- PROBLEM TO SOLVE
Which lines run from the start of the data below to the line containing "Toggle the Невидимый"? Set them down exactly, with none added.

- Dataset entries
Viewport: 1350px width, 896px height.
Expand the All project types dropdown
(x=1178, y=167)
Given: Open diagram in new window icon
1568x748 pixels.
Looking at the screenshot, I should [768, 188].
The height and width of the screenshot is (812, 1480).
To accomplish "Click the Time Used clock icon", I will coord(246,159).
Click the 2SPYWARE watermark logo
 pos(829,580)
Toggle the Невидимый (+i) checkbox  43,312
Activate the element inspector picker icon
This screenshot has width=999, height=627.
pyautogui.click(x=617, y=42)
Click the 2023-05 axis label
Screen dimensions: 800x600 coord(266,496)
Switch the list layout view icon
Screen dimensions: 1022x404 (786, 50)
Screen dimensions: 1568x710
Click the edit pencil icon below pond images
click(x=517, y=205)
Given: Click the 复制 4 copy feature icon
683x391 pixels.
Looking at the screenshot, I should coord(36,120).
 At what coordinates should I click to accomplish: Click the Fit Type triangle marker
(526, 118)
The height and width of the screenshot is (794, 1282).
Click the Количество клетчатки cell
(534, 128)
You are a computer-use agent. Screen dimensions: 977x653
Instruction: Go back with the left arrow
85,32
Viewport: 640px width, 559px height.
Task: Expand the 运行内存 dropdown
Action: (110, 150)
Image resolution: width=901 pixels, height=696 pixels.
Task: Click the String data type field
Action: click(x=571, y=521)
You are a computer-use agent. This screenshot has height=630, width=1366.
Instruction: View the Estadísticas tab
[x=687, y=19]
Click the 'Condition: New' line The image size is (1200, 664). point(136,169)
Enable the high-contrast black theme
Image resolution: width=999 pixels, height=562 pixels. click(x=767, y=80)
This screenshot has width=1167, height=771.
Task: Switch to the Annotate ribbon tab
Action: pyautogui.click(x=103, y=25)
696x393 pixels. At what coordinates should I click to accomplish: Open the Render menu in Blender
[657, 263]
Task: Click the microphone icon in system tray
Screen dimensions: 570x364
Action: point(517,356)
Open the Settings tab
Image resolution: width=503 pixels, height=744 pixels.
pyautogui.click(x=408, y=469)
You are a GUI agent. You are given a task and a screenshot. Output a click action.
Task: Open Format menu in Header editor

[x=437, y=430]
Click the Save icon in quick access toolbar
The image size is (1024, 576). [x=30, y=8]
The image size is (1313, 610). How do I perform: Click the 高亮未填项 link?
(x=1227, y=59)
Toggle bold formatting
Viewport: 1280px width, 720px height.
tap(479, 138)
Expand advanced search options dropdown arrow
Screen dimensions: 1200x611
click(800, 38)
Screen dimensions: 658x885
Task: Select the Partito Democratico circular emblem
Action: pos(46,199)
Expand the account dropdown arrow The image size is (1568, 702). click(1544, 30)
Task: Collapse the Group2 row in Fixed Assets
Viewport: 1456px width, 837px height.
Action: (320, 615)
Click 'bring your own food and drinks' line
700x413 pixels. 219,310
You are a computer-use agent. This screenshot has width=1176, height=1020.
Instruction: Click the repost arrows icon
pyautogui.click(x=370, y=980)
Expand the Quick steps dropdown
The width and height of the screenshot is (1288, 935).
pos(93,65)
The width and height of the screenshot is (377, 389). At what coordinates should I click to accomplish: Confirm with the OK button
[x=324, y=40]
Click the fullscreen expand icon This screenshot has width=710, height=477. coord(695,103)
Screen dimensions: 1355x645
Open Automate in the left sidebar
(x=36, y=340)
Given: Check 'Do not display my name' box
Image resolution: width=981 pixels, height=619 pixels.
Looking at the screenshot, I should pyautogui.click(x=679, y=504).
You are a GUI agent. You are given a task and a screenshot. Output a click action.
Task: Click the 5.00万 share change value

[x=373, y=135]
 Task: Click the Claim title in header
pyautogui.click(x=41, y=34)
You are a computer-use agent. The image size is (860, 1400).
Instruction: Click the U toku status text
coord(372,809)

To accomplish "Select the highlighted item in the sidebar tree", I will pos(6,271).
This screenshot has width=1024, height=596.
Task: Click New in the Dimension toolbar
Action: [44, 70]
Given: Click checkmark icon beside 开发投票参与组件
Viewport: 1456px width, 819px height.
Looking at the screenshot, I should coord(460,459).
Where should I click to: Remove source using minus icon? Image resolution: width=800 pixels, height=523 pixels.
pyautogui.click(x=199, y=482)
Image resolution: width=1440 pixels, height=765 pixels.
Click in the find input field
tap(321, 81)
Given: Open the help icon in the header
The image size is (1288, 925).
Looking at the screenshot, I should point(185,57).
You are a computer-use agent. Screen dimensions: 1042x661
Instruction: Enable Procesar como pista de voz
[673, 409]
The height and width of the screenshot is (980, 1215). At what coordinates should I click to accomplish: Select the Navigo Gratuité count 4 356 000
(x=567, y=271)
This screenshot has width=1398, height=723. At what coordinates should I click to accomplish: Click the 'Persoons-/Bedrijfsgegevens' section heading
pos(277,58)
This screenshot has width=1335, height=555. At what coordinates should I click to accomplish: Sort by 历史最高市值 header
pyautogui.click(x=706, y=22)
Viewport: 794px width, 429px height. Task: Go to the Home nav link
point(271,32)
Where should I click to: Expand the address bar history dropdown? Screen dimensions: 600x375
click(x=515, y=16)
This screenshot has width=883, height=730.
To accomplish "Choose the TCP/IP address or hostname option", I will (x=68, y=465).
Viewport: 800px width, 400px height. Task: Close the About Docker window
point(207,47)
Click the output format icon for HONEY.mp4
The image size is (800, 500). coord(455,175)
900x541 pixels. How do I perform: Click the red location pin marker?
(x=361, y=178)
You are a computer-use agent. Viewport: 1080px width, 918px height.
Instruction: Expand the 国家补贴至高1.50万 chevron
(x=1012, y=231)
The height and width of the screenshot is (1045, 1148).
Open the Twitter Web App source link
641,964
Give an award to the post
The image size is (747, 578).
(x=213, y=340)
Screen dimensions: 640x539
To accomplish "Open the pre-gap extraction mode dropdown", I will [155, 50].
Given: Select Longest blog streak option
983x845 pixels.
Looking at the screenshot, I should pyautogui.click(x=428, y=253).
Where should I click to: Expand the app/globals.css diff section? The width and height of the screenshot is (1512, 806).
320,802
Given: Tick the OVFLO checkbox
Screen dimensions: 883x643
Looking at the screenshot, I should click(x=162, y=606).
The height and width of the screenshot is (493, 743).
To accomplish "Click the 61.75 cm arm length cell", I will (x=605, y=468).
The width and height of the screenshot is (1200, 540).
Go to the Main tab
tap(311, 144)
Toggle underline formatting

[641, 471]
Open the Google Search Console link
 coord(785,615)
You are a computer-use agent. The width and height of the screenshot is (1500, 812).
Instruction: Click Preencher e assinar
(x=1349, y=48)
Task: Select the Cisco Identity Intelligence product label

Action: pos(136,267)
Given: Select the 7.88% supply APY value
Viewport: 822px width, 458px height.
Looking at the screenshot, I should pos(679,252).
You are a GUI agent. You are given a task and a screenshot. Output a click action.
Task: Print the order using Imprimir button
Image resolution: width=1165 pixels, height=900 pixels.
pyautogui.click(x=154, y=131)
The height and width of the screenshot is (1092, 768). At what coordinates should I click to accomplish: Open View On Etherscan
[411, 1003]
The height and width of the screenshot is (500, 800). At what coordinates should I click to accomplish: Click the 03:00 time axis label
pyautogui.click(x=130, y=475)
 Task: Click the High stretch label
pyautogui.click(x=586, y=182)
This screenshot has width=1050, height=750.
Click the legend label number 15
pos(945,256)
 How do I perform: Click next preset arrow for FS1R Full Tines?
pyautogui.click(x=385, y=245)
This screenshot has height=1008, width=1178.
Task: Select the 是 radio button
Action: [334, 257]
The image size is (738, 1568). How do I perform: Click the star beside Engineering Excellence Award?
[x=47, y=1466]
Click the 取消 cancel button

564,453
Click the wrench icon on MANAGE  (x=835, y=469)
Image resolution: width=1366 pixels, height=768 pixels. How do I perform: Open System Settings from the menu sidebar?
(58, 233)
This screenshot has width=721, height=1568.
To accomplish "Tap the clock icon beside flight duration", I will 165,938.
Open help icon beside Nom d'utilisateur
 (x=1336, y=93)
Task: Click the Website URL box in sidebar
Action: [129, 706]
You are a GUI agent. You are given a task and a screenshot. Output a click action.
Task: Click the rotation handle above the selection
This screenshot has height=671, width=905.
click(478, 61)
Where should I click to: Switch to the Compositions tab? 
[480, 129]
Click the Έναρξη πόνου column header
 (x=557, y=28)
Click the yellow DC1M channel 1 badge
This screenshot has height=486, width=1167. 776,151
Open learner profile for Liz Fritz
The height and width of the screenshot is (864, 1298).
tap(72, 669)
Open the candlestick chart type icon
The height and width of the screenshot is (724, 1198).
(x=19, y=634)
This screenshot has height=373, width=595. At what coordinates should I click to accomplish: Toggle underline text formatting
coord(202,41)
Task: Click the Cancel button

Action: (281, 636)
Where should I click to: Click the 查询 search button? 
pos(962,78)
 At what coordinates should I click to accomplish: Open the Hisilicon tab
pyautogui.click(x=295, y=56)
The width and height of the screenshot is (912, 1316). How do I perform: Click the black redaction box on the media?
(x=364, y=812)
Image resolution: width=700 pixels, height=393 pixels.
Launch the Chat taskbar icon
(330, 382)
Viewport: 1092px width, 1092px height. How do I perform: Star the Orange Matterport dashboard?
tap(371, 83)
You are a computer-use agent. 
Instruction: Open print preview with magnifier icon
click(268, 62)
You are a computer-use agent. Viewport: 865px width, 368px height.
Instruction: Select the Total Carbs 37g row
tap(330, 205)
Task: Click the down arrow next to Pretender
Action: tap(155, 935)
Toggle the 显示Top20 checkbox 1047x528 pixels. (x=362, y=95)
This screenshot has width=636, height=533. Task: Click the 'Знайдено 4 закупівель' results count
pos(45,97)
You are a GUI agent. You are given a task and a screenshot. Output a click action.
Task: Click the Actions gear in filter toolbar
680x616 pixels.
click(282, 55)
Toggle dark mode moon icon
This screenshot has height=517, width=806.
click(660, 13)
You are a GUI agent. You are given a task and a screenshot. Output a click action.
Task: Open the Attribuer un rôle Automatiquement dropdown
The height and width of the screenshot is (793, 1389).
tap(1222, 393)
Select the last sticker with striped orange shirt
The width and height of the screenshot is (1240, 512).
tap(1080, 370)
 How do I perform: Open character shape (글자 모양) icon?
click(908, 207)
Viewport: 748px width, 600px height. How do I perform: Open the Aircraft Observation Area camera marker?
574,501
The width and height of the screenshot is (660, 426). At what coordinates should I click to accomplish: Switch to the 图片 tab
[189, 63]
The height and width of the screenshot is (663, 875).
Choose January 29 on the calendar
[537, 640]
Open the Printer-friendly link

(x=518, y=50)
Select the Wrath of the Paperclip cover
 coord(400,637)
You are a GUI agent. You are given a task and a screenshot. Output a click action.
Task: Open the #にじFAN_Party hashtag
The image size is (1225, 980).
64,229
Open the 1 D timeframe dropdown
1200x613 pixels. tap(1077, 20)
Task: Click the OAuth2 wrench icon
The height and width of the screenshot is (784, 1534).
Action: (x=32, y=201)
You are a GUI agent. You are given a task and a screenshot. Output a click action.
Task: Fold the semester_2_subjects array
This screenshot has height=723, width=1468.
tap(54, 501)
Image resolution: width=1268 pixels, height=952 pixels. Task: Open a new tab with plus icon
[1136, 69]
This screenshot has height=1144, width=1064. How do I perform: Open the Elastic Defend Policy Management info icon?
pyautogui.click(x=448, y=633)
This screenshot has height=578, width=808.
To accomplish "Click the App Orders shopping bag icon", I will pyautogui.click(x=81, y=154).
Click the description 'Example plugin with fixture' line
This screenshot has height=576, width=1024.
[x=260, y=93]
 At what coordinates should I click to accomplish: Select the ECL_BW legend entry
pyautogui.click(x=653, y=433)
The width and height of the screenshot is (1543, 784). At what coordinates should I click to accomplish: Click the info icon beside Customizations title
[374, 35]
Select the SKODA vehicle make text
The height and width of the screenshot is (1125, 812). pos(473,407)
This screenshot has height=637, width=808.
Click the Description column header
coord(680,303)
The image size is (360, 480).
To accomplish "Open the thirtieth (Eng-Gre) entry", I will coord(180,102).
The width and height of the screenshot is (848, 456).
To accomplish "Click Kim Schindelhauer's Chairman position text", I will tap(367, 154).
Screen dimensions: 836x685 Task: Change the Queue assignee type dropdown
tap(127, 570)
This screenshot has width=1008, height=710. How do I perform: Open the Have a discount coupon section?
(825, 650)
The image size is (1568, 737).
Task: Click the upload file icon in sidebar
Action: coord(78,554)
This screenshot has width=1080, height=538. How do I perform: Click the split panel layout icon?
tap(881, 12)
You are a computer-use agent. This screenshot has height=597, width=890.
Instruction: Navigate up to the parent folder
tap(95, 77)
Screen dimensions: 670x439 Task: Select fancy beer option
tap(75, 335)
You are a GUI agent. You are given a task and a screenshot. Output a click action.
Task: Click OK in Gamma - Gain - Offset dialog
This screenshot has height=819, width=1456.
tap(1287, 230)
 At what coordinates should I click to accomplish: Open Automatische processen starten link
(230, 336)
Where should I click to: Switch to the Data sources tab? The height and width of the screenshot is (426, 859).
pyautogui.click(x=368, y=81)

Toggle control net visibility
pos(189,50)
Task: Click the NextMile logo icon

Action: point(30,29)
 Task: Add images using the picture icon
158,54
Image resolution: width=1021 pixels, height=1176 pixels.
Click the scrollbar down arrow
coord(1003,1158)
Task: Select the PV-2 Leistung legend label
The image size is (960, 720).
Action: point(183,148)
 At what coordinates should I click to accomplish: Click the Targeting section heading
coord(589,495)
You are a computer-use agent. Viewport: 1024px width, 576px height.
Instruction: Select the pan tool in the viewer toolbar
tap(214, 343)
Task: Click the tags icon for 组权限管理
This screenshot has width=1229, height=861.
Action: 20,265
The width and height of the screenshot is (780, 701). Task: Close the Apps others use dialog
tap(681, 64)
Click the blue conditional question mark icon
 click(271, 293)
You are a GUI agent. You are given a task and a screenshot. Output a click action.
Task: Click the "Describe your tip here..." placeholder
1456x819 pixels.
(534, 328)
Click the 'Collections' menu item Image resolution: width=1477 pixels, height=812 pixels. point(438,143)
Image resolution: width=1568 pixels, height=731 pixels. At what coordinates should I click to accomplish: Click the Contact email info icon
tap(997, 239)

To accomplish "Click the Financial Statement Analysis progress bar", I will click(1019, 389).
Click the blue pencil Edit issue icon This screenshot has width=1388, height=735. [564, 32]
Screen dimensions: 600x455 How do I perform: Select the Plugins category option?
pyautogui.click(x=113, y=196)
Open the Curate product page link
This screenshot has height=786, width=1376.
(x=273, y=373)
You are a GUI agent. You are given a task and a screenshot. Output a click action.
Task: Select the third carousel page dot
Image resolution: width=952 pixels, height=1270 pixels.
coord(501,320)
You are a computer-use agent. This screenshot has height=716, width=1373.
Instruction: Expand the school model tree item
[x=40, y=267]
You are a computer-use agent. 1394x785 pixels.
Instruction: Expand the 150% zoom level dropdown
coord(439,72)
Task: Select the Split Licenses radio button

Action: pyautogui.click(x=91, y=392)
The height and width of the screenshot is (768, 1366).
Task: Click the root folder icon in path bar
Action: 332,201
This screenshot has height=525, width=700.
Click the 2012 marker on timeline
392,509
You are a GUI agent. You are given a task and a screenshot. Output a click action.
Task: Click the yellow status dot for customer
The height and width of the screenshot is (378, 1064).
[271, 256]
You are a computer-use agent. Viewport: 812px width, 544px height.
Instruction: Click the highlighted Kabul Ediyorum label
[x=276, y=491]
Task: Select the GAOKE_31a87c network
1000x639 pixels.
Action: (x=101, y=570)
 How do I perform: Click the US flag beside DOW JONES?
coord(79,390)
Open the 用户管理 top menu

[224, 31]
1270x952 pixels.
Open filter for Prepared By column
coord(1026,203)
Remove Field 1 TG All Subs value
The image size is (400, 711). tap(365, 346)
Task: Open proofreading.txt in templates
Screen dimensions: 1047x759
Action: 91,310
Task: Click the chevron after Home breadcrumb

- REPLY
Viewport: 1350px width, 896px height.
Expand the All project types dropdown
(x=1178, y=167)
Given: Open diagram in new window icon
1568x748 pixels.
Looking at the screenshot, I should [768, 188].
The height and width of the screenshot is (812, 1480).
To accomplish "Click the Time Used clock icon", I will coord(246,159).
Click the 2SPYWARE watermark logo
 pos(829,580)
Toggle the Невидимый (+i) checkbox  43,312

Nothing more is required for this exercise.